A history of parental mental illness reported by adolescents is associated with a consistent reduction in HrQoL in adolescents with all other variables. Previous research has also revealed maternal psychopathology is associated with poorer HrQoL in children and adolescents [53]. Contrary to this, other studies have reported that parental mental health problems may not be associated with HrQoL deficits in adolescent boys [54]. However, parents’ mental health issues can be significant and potentially modifiable, so they should be targeted for intervention aimed at improving the quality of life of adolescents [53] further investigation is warranted.
Strength and limitations of the study
The survey includes urban and rural students from public and private schools, which may minimize the major socioeconomic confounding factors. The study also employed standardized tools that were guided and self-administered. Yet there are certain limitations to this study. The study used a cross-sectional design that may not preclude the possible inverse causality between mental health and HrQoL and vice versa.

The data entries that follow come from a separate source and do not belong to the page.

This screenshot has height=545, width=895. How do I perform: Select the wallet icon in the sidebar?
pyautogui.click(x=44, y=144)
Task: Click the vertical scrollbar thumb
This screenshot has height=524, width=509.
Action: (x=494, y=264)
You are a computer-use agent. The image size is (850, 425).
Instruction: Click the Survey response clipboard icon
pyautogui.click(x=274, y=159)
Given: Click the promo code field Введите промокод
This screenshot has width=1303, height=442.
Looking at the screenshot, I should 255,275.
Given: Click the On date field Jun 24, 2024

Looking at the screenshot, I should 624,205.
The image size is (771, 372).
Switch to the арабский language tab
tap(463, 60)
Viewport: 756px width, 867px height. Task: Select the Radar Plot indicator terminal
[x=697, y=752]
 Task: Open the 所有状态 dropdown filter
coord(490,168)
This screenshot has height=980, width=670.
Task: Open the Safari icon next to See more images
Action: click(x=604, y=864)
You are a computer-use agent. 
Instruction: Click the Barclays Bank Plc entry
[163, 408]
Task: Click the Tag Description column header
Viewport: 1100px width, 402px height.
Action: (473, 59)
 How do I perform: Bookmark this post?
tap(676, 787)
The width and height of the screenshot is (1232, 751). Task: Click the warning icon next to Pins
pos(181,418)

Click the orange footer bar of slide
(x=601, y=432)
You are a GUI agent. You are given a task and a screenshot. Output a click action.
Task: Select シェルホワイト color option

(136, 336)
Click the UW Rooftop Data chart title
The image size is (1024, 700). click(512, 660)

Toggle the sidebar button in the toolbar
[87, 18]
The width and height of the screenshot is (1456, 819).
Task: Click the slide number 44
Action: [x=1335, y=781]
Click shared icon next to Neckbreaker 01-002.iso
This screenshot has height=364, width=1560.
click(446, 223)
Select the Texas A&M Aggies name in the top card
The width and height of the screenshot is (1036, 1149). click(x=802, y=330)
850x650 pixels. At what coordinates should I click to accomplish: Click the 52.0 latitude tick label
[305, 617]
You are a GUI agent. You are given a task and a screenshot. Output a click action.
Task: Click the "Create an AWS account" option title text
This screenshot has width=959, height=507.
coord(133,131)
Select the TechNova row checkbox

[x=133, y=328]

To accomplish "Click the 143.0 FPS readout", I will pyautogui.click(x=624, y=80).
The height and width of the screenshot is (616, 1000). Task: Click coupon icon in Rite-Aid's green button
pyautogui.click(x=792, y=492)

Consequently, future studies should examine the same associations as this study on the same sample, with a prospective study design, to answer the question of the inverse causation between the variables. Another limitation of this study is it analyzed HrQoL in terms of the level of perception of students, which could be affected by several characteristics of students. Furthermore, the sample was taken only from schooled adolescents and did not represent the out-of-school population. Therefore, epidemiologically, it is necessary to study a representative sample of the community that best represents the population as a whole.
Conclusion
Overall, about one-fourth of in-school adolescents have a poor health-related quality of life. A high rating of internalizing and externalizing mental health problems has a significant role in the adolescent quality of life, which is principal in overall adolescent development. This association highlights the need for screening, early detection, and treatment of internalizing and externalizing problems among school adolescents to improve health-related quality of life.
Supporting information
Acknowledgments
We want to acknowledge Haramaya University for giving us the approval to conduct this research. We also like to express our gratitude to the Harari Region Education Office, which brought together school directors, instructors, and participants. Our sincere appreciation also goes to data collectors for painstakingly arranging and carrying out the work. Finally, we also sincerely thank Tara Wilfong for her excellent assistance in helping to revise the manuscript’s language and grammar.
Data Availability
All relevant data are within the manuscript and its Supporting Information files.
Funding Statement
After successfully defending the study proposal, this work was sponsored by the University of Haramaya Scientific Research Grant number (HURG-2020-02-01-92). The funder had no involvement in the study's design, data collection, analysis, interpretation, or the manuscript's writing.